The Centers for Medicare and Medicaid Services (CMS) have issued a new bulletin clarifying policy on the application of transfer of asset provisions to pooled trusts established by individuals age 65 and older. According to CMS, transfers to these pooled trusts are subject to transfer penalties for Medicaid eligibility purposes. The Bulletin says that States may need to change their regulations to come into compliance with the new directive.

A pooled trust is a trust established for a disabled individual under United States Code Section 1917(d)(4)(C) and they are often called (d)(4)(C) trusts. The bulletin issued on May 12, 2008, states that “funds placed in a pooled trust established for an individual age 65 or older may be subject to penalty as a transfer of assets for less than market value.” The bulletin says that these trusts may be established for a disabled individual of any age, but the transfer to the trust for a person age 65 and over is a disqualifying transfer for Medicaid eligibility purposes.

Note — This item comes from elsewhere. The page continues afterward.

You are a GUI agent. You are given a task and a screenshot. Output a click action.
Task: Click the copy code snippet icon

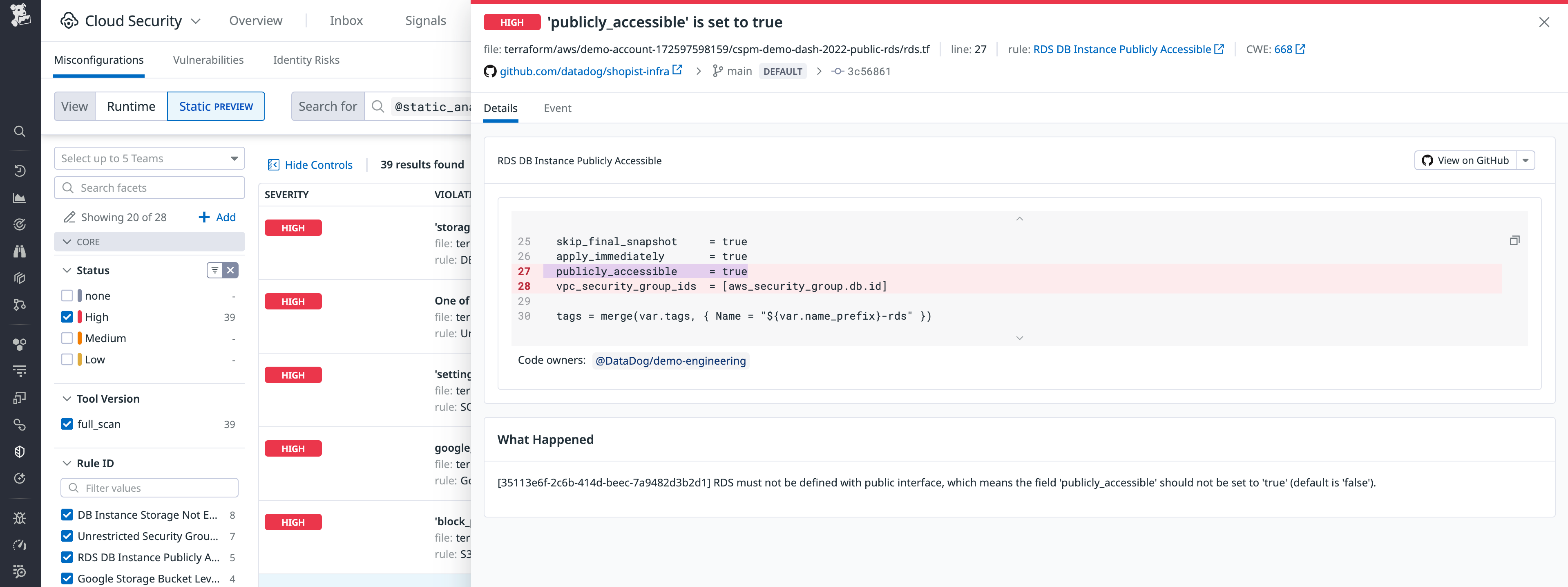(x=1514, y=240)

Since the Deficit Reduction Act of 2005 (DRA) was enacted in February of 2006, Elder Law attorneys have been struggling to find ways to protect their elderly clients from the impoverishment required by the Medicaid rules and regulations. The Pooled Trust had looked like a great way to provide elders with needs that the Medicaid program fails to fulfill, while also serving a charitable purpose and protecting other similarly situated frail elders. This new directive means that these hopes may be dashed and new options must be explored.